Set down the entries once more, exactly as given.

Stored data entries
::::

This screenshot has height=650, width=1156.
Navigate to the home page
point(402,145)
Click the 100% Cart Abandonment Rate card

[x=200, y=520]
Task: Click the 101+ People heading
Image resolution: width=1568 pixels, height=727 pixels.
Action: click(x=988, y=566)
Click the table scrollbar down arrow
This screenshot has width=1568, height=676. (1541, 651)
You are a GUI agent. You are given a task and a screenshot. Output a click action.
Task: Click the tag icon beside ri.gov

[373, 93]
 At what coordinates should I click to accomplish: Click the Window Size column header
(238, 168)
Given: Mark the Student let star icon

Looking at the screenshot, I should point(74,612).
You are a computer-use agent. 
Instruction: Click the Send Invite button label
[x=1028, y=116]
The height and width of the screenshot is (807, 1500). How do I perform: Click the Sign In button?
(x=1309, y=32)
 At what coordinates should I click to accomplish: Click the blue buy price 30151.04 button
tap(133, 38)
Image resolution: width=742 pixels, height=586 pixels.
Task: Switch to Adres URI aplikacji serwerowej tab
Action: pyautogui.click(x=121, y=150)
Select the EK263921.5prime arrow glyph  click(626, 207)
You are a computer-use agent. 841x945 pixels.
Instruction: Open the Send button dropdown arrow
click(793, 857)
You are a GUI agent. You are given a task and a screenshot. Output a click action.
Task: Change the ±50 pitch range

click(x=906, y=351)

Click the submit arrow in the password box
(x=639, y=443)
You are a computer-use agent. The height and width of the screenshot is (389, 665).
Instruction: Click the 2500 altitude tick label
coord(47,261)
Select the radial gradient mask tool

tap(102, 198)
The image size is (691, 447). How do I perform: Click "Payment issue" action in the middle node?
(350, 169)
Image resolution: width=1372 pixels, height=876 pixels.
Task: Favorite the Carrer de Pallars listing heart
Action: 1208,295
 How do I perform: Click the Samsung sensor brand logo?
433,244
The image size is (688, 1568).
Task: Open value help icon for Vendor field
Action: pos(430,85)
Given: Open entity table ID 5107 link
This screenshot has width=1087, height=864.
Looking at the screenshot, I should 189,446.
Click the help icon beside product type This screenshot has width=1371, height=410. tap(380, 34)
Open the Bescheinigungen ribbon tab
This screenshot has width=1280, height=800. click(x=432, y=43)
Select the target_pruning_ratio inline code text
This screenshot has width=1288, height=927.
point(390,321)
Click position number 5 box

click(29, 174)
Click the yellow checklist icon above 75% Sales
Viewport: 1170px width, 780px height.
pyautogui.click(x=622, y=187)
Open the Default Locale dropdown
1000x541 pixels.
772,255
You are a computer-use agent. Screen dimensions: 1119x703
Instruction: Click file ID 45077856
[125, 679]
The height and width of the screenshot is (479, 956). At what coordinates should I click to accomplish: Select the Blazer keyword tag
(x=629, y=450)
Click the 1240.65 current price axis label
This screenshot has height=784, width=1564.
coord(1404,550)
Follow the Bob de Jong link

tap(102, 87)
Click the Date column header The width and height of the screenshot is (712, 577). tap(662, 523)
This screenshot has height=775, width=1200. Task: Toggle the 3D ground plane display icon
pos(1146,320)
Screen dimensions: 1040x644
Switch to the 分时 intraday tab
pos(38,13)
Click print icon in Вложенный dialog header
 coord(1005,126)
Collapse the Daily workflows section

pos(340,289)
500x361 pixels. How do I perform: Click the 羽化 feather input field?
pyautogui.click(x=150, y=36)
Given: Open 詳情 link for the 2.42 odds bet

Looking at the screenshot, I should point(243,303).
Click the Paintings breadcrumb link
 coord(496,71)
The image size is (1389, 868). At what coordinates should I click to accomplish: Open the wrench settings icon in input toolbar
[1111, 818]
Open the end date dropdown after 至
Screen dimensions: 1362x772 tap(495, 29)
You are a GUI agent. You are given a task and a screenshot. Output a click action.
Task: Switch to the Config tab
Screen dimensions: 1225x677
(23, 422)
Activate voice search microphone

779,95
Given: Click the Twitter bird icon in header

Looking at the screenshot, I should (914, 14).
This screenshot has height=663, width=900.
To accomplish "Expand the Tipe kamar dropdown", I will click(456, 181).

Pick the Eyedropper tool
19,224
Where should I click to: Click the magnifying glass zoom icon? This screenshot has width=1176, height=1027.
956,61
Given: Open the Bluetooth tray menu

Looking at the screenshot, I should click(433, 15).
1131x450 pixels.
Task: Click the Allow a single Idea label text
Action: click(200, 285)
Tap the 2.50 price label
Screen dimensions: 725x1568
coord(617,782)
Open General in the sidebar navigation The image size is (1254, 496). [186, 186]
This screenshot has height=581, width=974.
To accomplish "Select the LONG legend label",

::::

• Final answer
This screenshot has height=650, width=1156.
Navigate to the home page
point(402,145)
Click the 100% Cart Abandonment Rate card

[x=200, y=520]
Task: Click the 101+ People heading
Image resolution: width=1568 pixels, height=727 pixels.
Action: click(x=988, y=566)
Click the table scrollbar down arrow
This screenshot has width=1568, height=676. (1541, 651)
You are a GUI agent. You are given a task and a screenshot. Output a click action.
Task: Click the tag icon beside ri.gov

[373, 93]
 At what coordinates should I click to accomplish: Click the Window Size column header
(238, 168)
Given: Mark the Student let star icon

Looking at the screenshot, I should point(74,612).
You are a computer-use agent. 
Instruction: Click the Send Invite button label
[x=1028, y=116]
The height and width of the screenshot is (807, 1500). How do I perform: Click the Sign In button?
(x=1309, y=32)
 At what coordinates should I click to accomplish: Click the blue buy price 30151.04 button
tap(133, 38)
Image resolution: width=742 pixels, height=586 pixels.
Task: Switch to Adres URI aplikacji serwerowej tab
Action: pyautogui.click(x=121, y=150)
Select the EK263921.5prime arrow glyph  click(626, 207)
You are a computer-use agent. 841x945 pixels.
Instruction: Open the Send button dropdown arrow
click(793, 857)
You are a GUI agent. You are given a task and a screenshot. Output a click action.
Task: Change the ±50 pitch range

click(x=906, y=351)

Click the submit arrow in the password box
(x=639, y=443)
You are a computer-use agent. The height and width of the screenshot is (389, 665).
Instruction: Click the 2500 altitude tick label
coord(47,261)
Select the radial gradient mask tool

tap(102, 198)
The image size is (691, 447). How do I perform: Click "Payment issue" action in the middle node?
(350, 169)
Image resolution: width=1372 pixels, height=876 pixels.
Task: Favorite the Carrer de Pallars listing heart
Action: 1208,295
 How do I perform: Click the Samsung sensor brand logo?
433,244
The image size is (688, 1568).
Task: Open value help icon for Vendor field
Action: pos(430,85)
Given: Open entity table ID 5107 link
This screenshot has width=1087, height=864.
Looking at the screenshot, I should 189,446.
Click the help icon beside product type This screenshot has width=1371, height=410. tap(380, 34)
Open the Bescheinigungen ribbon tab
This screenshot has width=1280, height=800. click(x=432, y=43)
Select the target_pruning_ratio inline code text
This screenshot has width=1288, height=927.
point(390,321)
Click position number 5 box

click(29, 174)
Click the yellow checklist icon above 75% Sales
Viewport: 1170px width, 780px height.
pyautogui.click(x=622, y=187)
Open the Default Locale dropdown
1000x541 pixels.
772,255
You are a computer-use agent. Screen dimensions: 1119x703
Instruction: Click file ID 45077856
[125, 679]
The height and width of the screenshot is (479, 956). At what coordinates should I click to accomplish: Select the Blazer keyword tag
(x=629, y=450)
Click the 1240.65 current price axis label
This screenshot has height=784, width=1564.
coord(1404,550)
Follow the Bob de Jong link

tap(102, 87)
Click the Date column header The width and height of the screenshot is (712, 577). tap(662, 523)
This screenshot has height=775, width=1200. Task: Toggle the 3D ground plane display icon
pos(1146,320)
Screen dimensions: 1040x644
Switch to the 分时 intraday tab
pos(38,13)
Click print icon in Вложенный dialog header
 coord(1005,126)
Collapse the Daily workflows section

pos(340,289)
500x361 pixels. How do I perform: Click the 羽化 feather input field?
pyautogui.click(x=150, y=36)
Given: Open 詳情 link for the 2.42 odds bet

Looking at the screenshot, I should point(243,303).
Click the Paintings breadcrumb link
 coord(496,71)
The image size is (1389, 868). At what coordinates should I click to accomplish: Open the wrench settings icon in input toolbar
[1111, 818]
Open the end date dropdown after 至
Screen dimensions: 1362x772 tap(495, 29)
You are a GUI agent. You are given a task and a screenshot. Output a click action.
Task: Switch to the Config tab
Screen dimensions: 1225x677
(23, 422)
Activate voice search microphone

779,95
Given: Click the Twitter bird icon in header

Looking at the screenshot, I should (914, 14).
This screenshot has height=663, width=900.
To accomplish "Expand the Tipe kamar dropdown", I will click(456, 181).

Pick the Eyedropper tool
19,224
Where should I click to: Click the magnifying glass zoom icon? This screenshot has width=1176, height=1027.
956,61
Given: Open the Bluetooth tray menu

Looking at the screenshot, I should click(433, 15).
1131x450 pixels.
Task: Click the Allow a single Idea label text
Action: click(200, 285)
Tap the 2.50 price label
Screen dimensions: 725x1568
coord(617,782)
Open General in the sidebar navigation The image size is (1254, 496). [186, 186]
This screenshot has height=581, width=974.
To accomplish "Select the LONG legend label",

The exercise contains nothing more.